All but one of our plots have caretakers. All of us hope a strong gardener can take over the neglected plot. In El jardín, we enact traditional organic practices. One fallow piece of land attracts pests, such as snails, and compromises our diligent organic farming practices. At the same time, a neglected plot reminds us what the land would look like with out a garden at all –an ugly piece of land full of weeds! A neglected piece of land reminds us of the strong work we do. This land awaits a loving caretaker.
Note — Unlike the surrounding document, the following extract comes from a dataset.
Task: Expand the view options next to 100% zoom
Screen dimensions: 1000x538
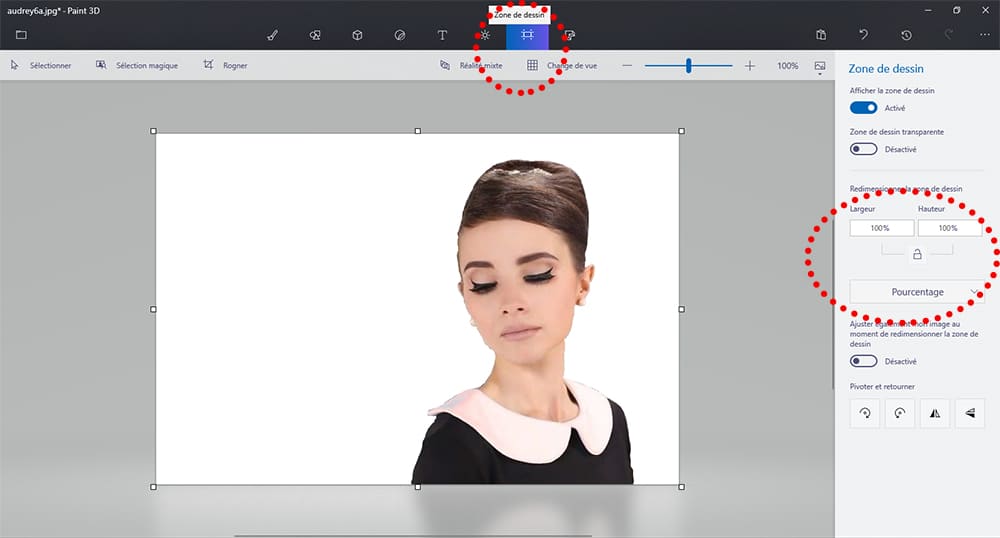Action: (820, 66)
Our early spring in El jardín finds a friend in hope, promise, and hard work! As current food systems force people to purchase and consume genetically-modified-organism-food, our work with the land enables us to eat and live healthfully. We practice traditional methods of farming, despite the coercion of companies, governments, and non-governmental organizations, who force farmers and food consumers to use toxic seeds and food. Our work and our praise for Mother Earth, creates healthy eco-systems and food systems. Happy spring and happy planting to all of us!